すなわち、憲法9条の2に「国防軍」を明記する自民党憲法改正案が国民投票を通過すれば、改正後に国防軍に名称の変わる自衛隊は、武器の使用制限がなくなり、自衛権発動の範囲も制限がなくなるので、今まで以上に危険な紛争地域への派遣が可能になるだけでなく、集団的自衛権の行使として日本が攻撃を受けていなくても(急迫不正の侵害がなくても)、同盟国を守るために(自衛のためではなく他衛のために)、他国を攻撃(先制攻撃)することができるようになるわけです。
なお、この点は憲法に「自衛隊」を明記する憲法改正と同じですので、詳しくは『憲法9条を改正して自衛隊を明記すると何がどう変わるのか』のページを参考にしてください。
自民党憲法改正案9条の2の問題点
以上で説明したように、現行憲法では「自衛のための必要最小限度の実力」という理屈で合憲性が担保される自衛隊が「国防軍」として明記されることでその「必要最小限度」という”縛り”が取り除かれることになり、「自衛権発動の三要件」を満たさなくても自衛権を発動できるようになるのが、この自民党憲法改正案9条の2ということになります。
では、そうした「国防軍」を明記する改正案が具体的にどのように規定され、そこで具体的にどのような問題を提起できるのか、自民党憲法改正案9条の2は第1項から第5項まで条文が新設されていますので、一項ずつ順に確認していくことにいたしましょう。
【第1項の問題点】自民党のような好戦的な政党が政権をとれば文民であっても軍隊を使いたがる
自民党憲法改正案9条の2の第1項は以下のように規定されています。
【自民党憲法改正案9条の2第1項】
我が国の平和と独立並びに国及び国民の安全を確保するため、内閣総理大臣を最高指揮官とする国防軍を保持する。

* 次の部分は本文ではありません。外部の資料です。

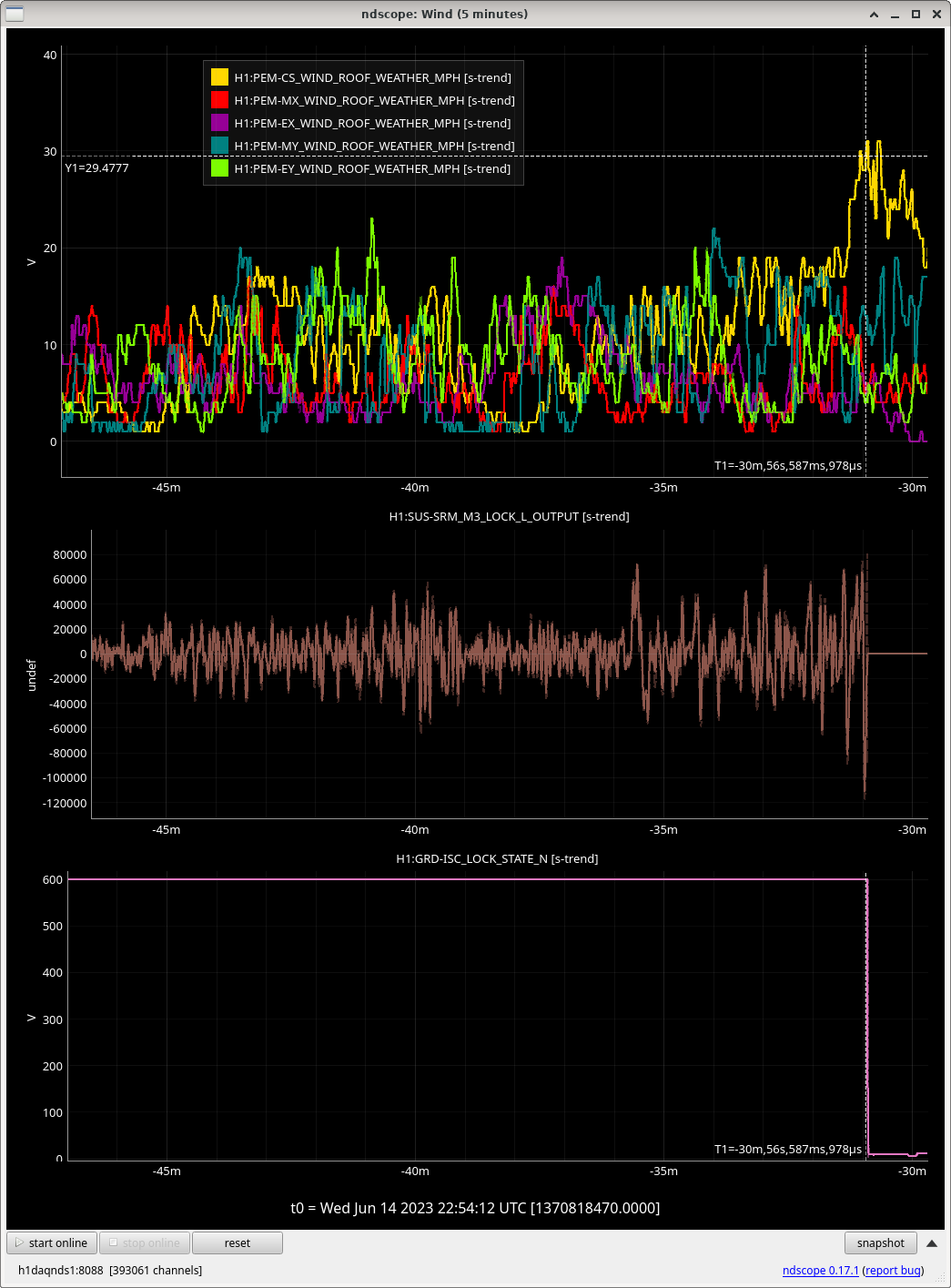Click the yellow CS_WIND legend color box
The image size is (951, 1288).
(x=219, y=77)
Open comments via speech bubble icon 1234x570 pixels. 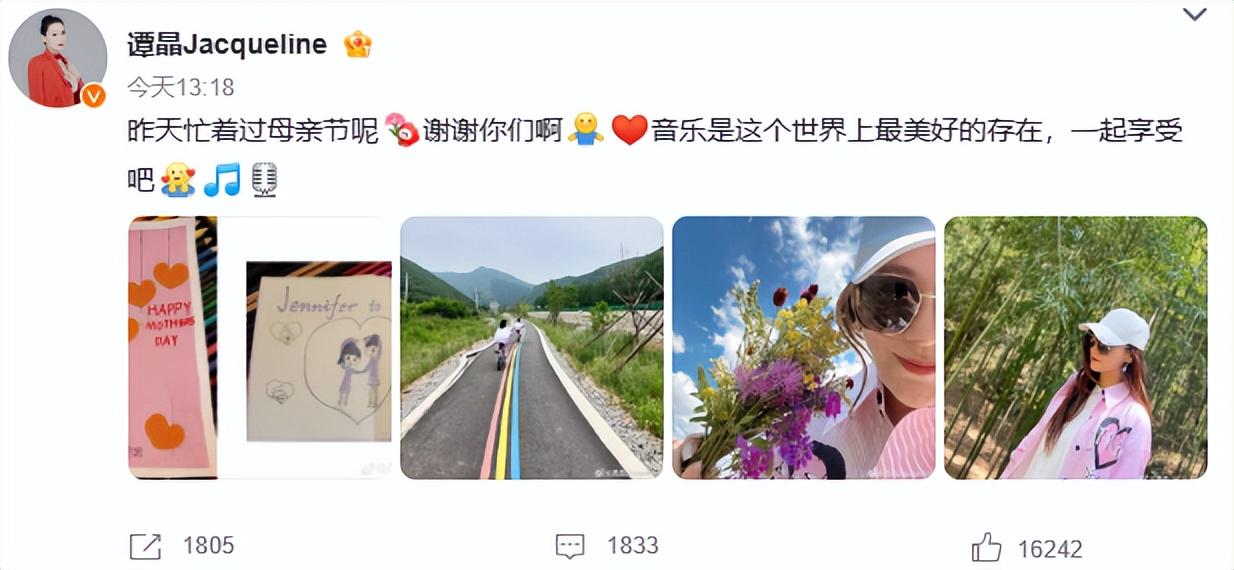point(570,546)
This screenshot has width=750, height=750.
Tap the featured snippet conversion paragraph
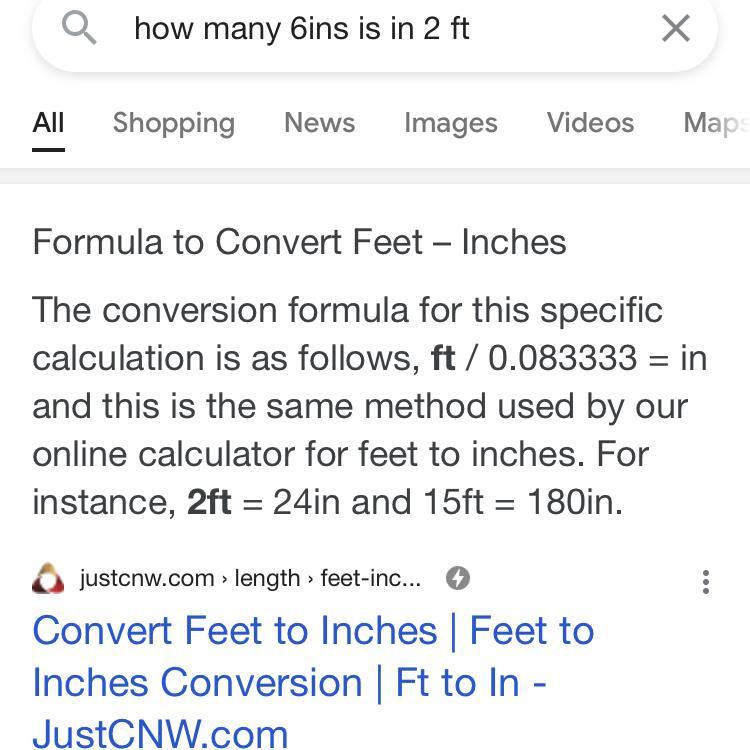pyautogui.click(x=370, y=406)
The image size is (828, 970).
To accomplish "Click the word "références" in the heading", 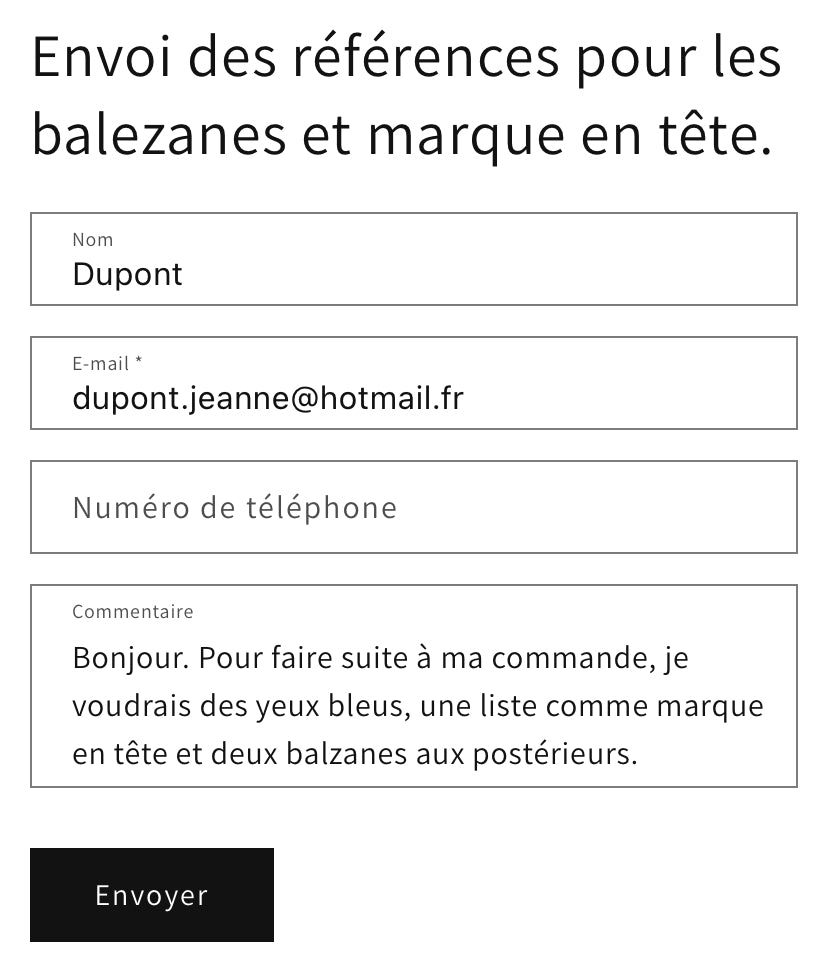I will [426, 59].
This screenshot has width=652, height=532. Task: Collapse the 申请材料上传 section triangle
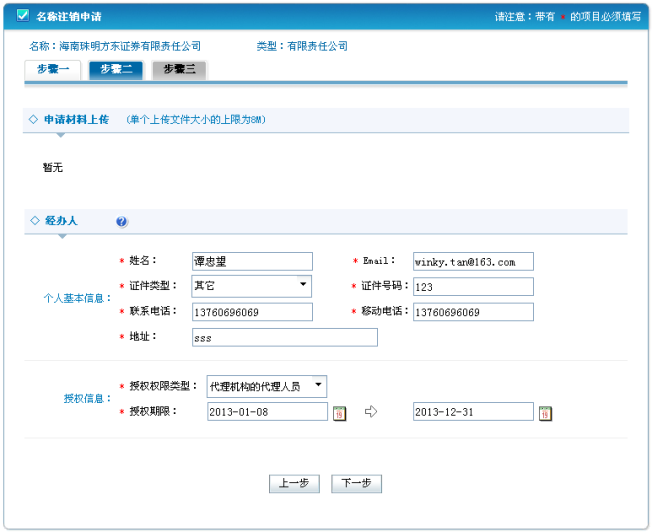(60, 135)
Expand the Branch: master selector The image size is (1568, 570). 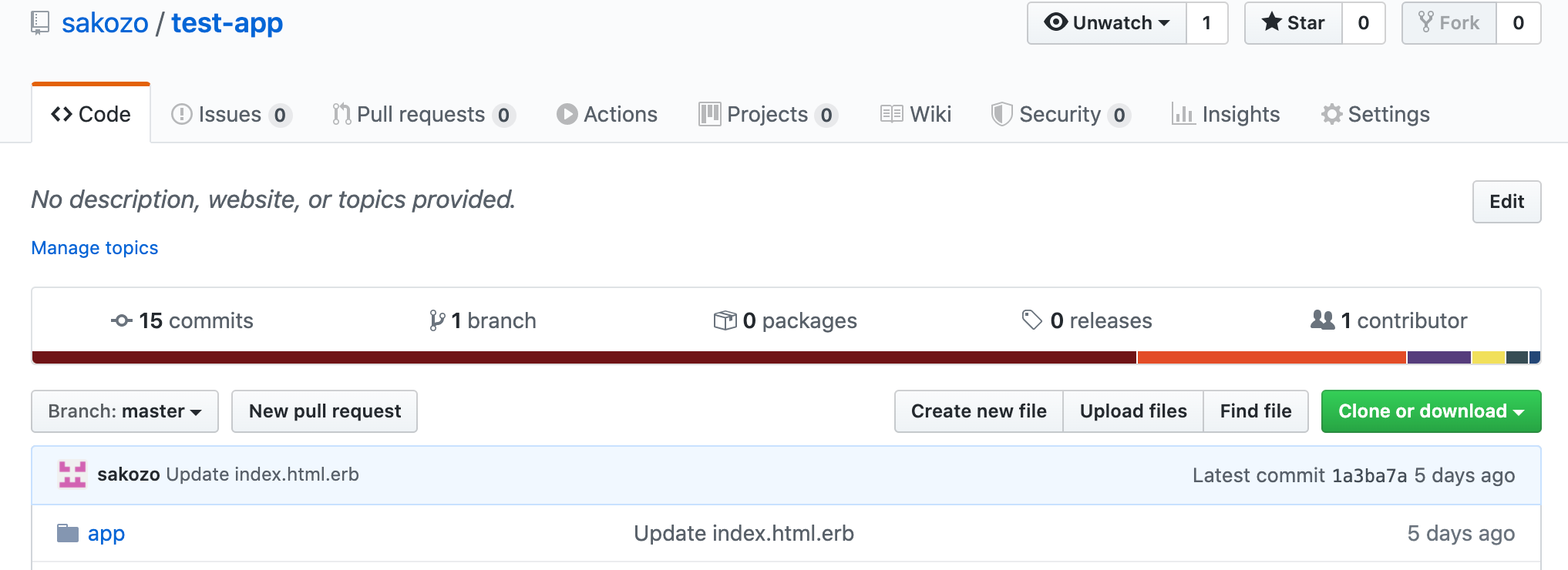(x=125, y=411)
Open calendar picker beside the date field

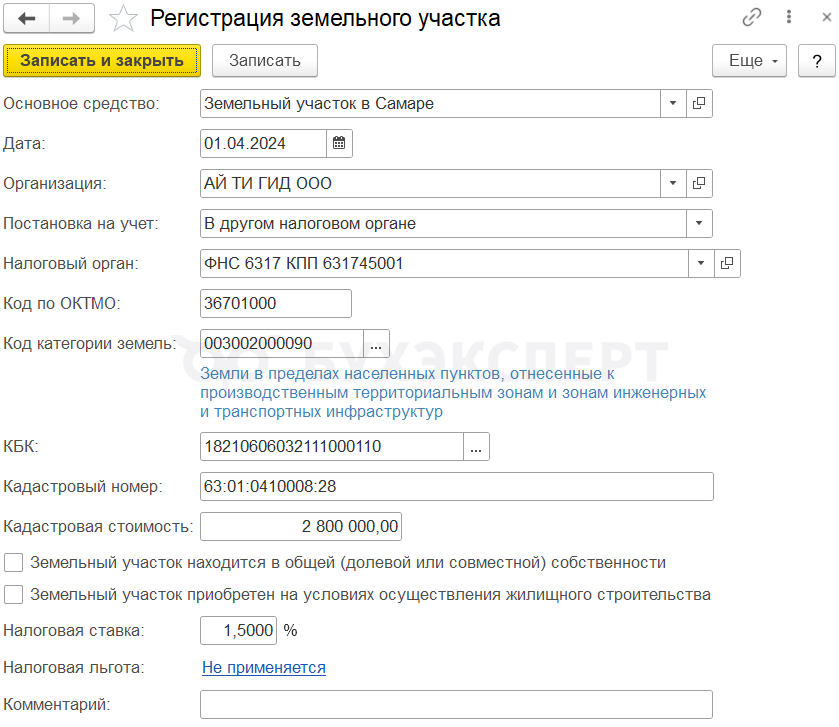point(340,144)
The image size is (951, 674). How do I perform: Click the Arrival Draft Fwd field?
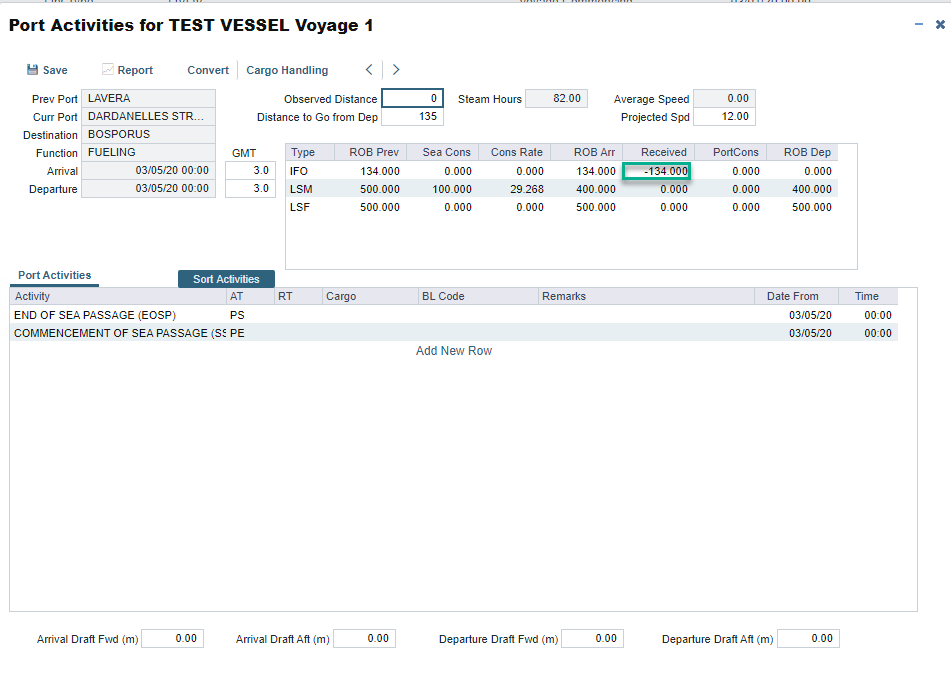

※出典:自由民主党日本国憲法改正草案(平成24年4月27日決定)|自由民主党 を基に作成
この規定は、現行憲法で組織されている自衛隊を憲法で「国防軍」と位置付けることでその合憲性を名実ともに担保させるとともに、現行憲法上は自衛権の発動に掛けられている「自衛権発動の三要件」の制限を取り除くことで、アメリカや諸外国と同じように集団的自衛権の行使も含めたすべての自衛権を自由に発動できるようにするための規定といえます。
「内閣総理大臣を最高指揮官とする」の部分は、自衛隊法の第七条で規定された内閣総理大臣の指揮監督権をそのまま憲法で位置付けたものでしょう。
内閣総理大臣は、内閣を代表して自衛隊の最高の指揮監督権を有する。
明治憲法(大日本帝国憲法)では、軍部(軍人)が軍の統帥権を持つ天皇を補翼する構造になっていたため文民統制がほとんど機能しませんでしたが、それが軍国主義と戦禍を拡大させ国民の権利や自由を損ない続けることになりました。ですから、国防軍の指揮権を軍人ではなく文民に置く条文は不可欠です。
私は憲法に「軍」を明記する憲法改正にはそもそも反対ですが、仮に憲法に軍を明記するのであればその軍隊を軍人に丸投げするのではなく、主権者である国民のコントロールを利かせておかなければなりませんので、文民に指揮権を与えたという点では評価できます。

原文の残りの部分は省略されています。